◆ Task brief:
Could you copy the rows below from the line with "Where should I click to: Click the" to the line with "Looking at the screenshot, I should pyautogui.click(x=32, y=72).", both included, word for word? Leave the pictures out of your copy.

◆ Entries supplied:
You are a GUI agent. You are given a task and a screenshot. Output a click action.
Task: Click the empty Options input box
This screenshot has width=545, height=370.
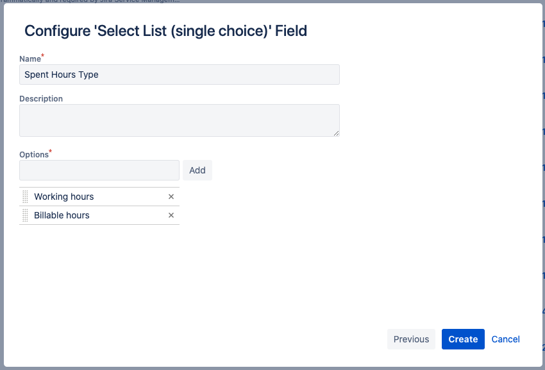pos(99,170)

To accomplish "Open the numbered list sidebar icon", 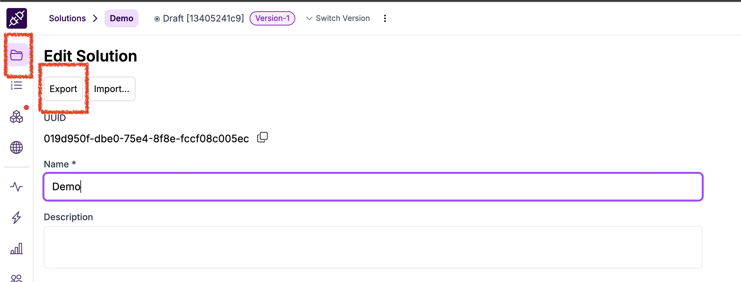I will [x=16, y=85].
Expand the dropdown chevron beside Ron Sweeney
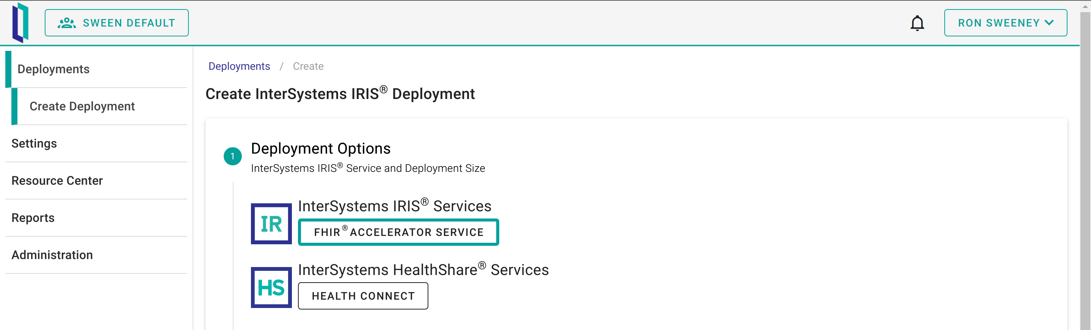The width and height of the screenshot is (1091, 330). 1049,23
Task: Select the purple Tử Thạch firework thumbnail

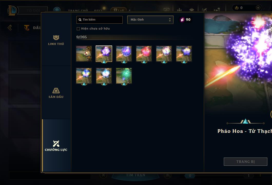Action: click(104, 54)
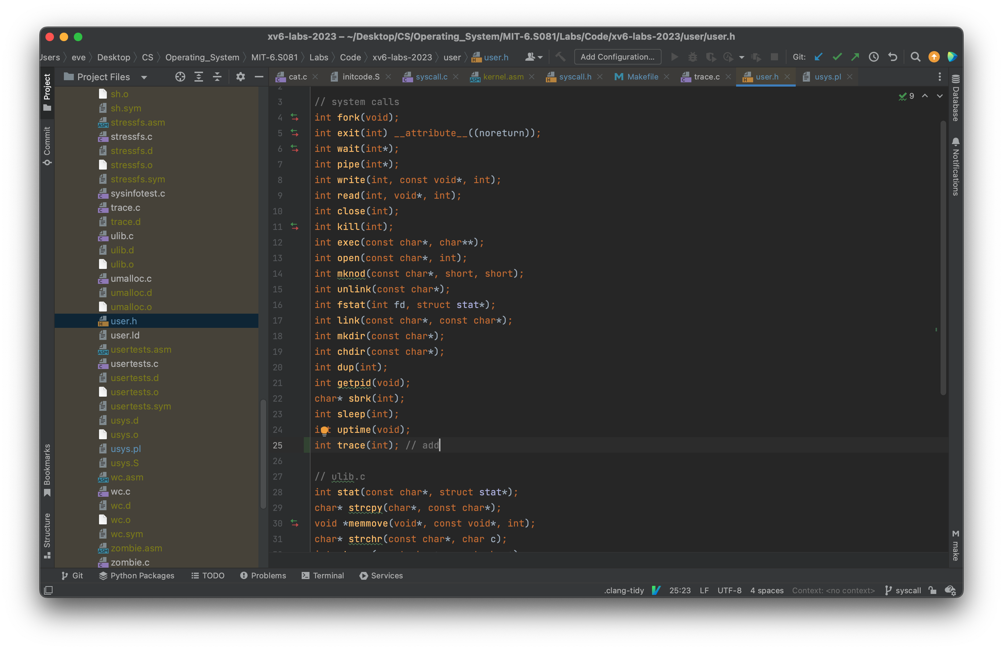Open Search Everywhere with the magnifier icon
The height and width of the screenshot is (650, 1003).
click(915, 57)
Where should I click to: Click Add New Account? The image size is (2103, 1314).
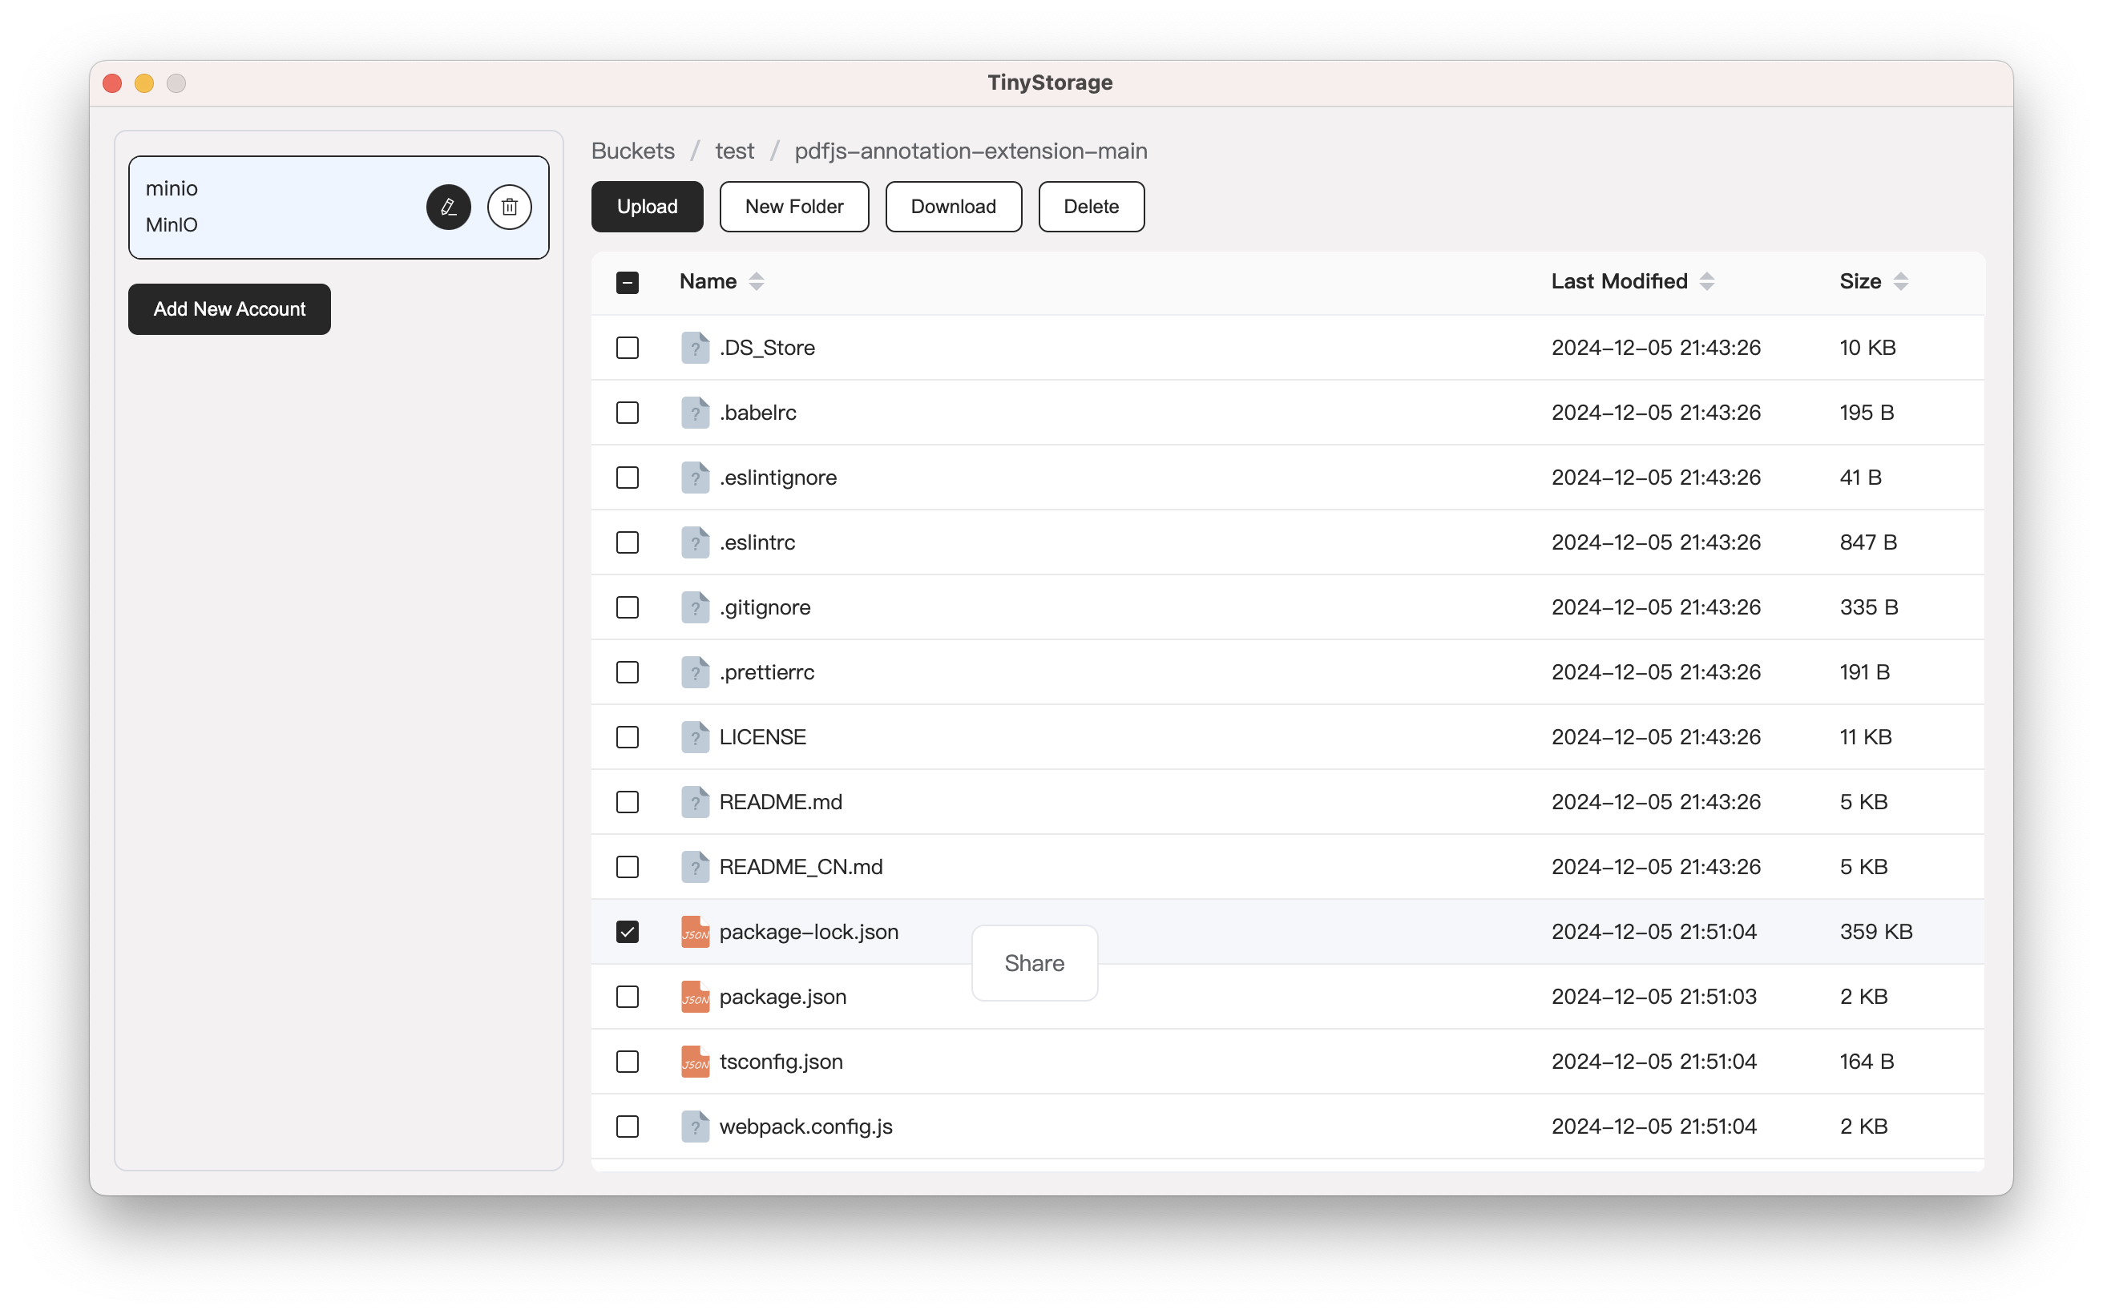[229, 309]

--

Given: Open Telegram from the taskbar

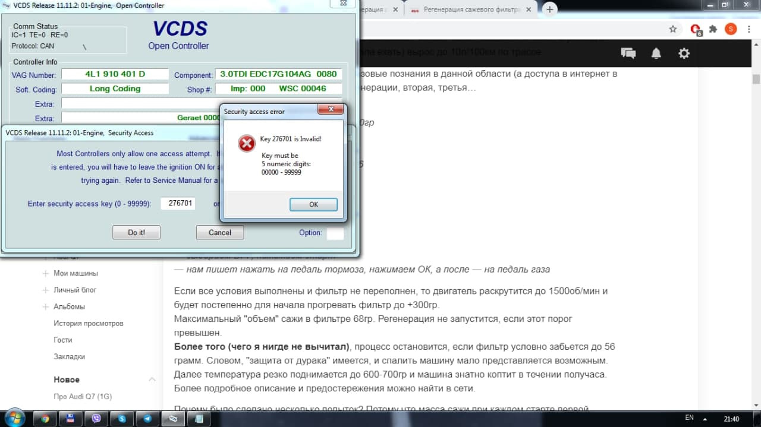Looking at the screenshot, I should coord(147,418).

* * *

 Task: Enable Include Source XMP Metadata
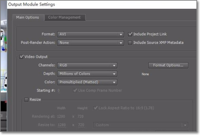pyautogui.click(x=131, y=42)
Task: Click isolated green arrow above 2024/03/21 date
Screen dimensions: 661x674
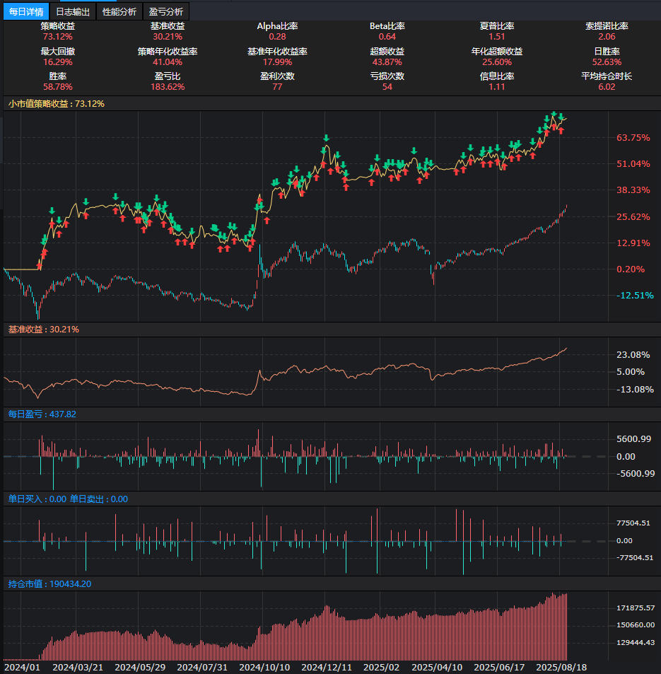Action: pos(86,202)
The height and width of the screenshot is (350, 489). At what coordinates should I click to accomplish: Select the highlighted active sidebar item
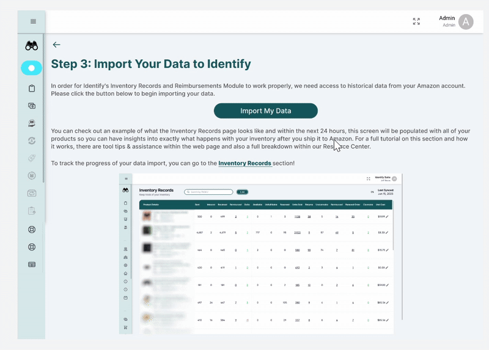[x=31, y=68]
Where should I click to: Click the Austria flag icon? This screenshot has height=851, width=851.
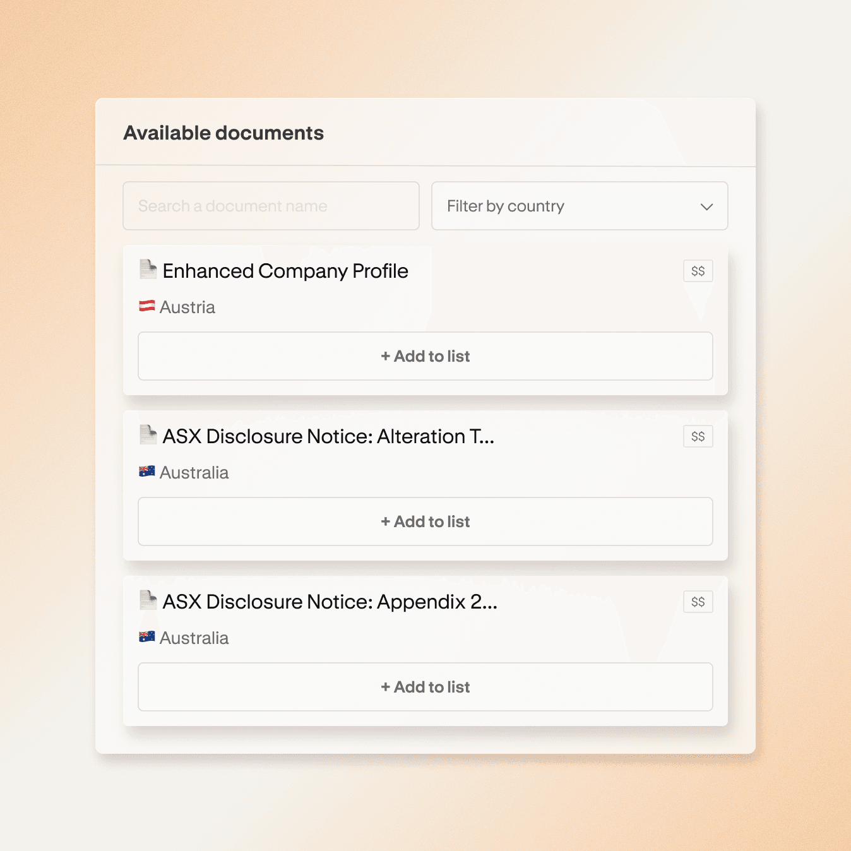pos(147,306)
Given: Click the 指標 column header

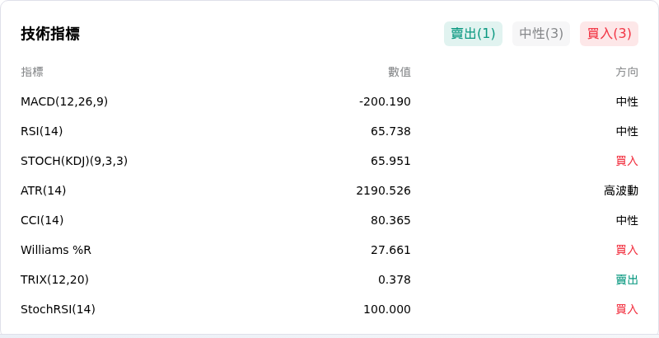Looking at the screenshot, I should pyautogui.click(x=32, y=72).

◆ Final result:
Where should I click to: Click the Austria flag icon? This screenshot has height=851, width=851.
pos(147,306)
Given: Click the 指標 column header

Looking at the screenshot, I should pyautogui.click(x=32, y=72).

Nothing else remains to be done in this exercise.